* **REQUIRED WORK**:
Drop all images. Then write out each line below exactly as given.

Dataset entries
=== Begin Enclosure ===

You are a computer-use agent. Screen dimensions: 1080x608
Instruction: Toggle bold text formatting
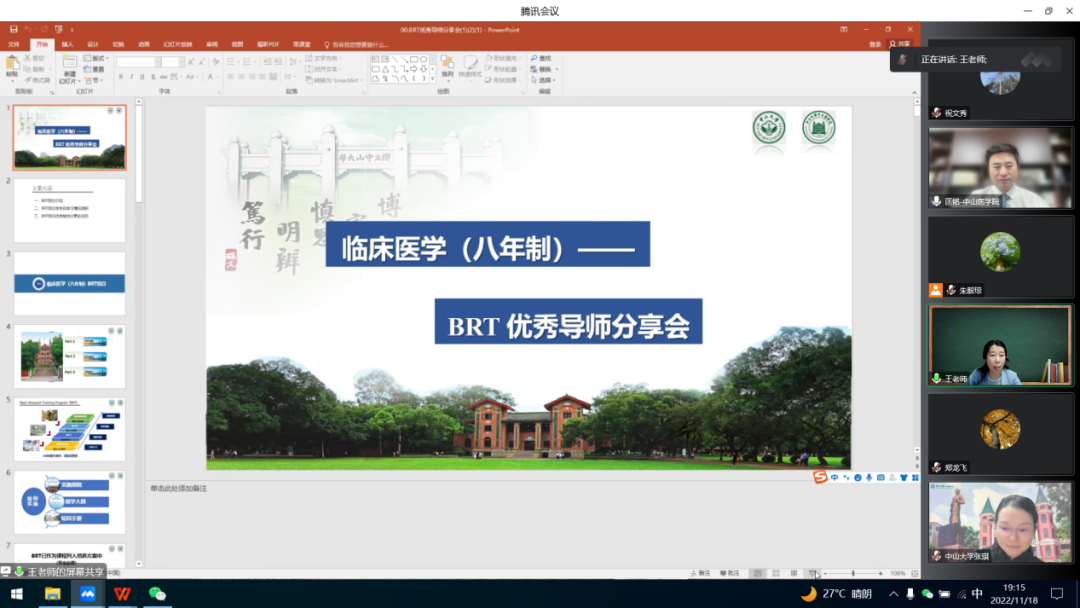(121, 76)
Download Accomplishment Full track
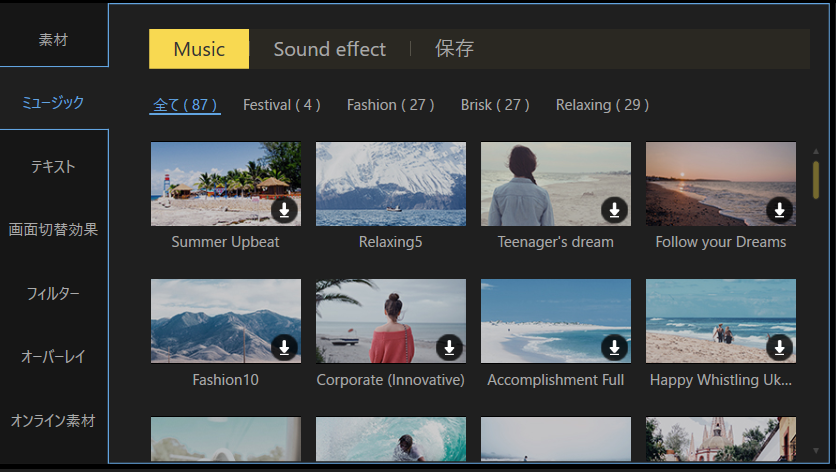Image resolution: width=836 pixels, height=472 pixels. coord(614,348)
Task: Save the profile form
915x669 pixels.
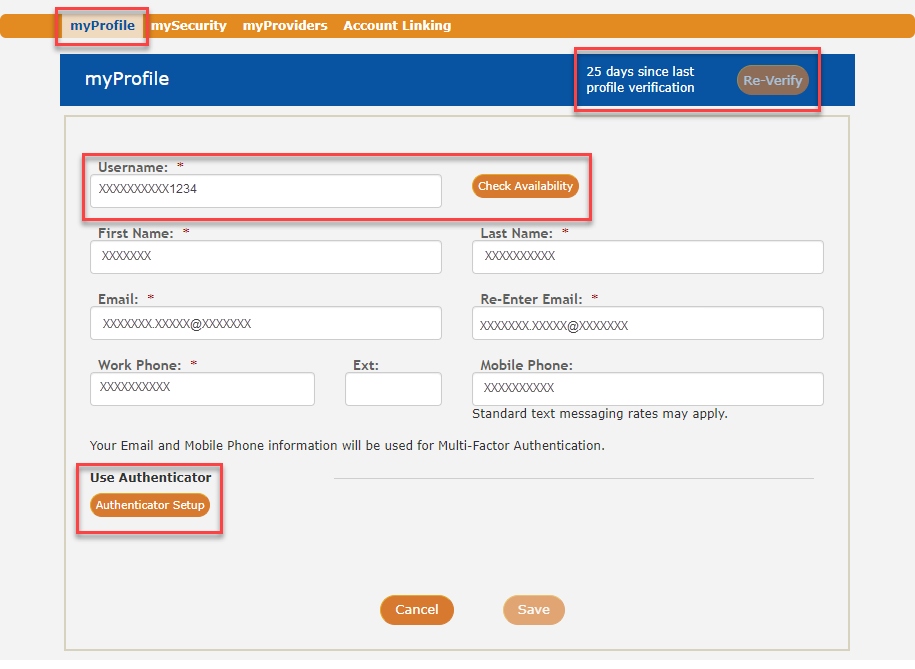Action: 533,610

=== End Enclosure ===

* **YOUR SOLUTION**:
You are a computer-use agent. Screen dimensions: 1080x608
Instruction: Toggle bold text formatting
(121, 76)
Download Accomplishment Full track
Image resolution: width=836 pixels, height=472 pixels. coord(614,348)
Task: Save the profile form
915x669 pixels.
Action: 533,610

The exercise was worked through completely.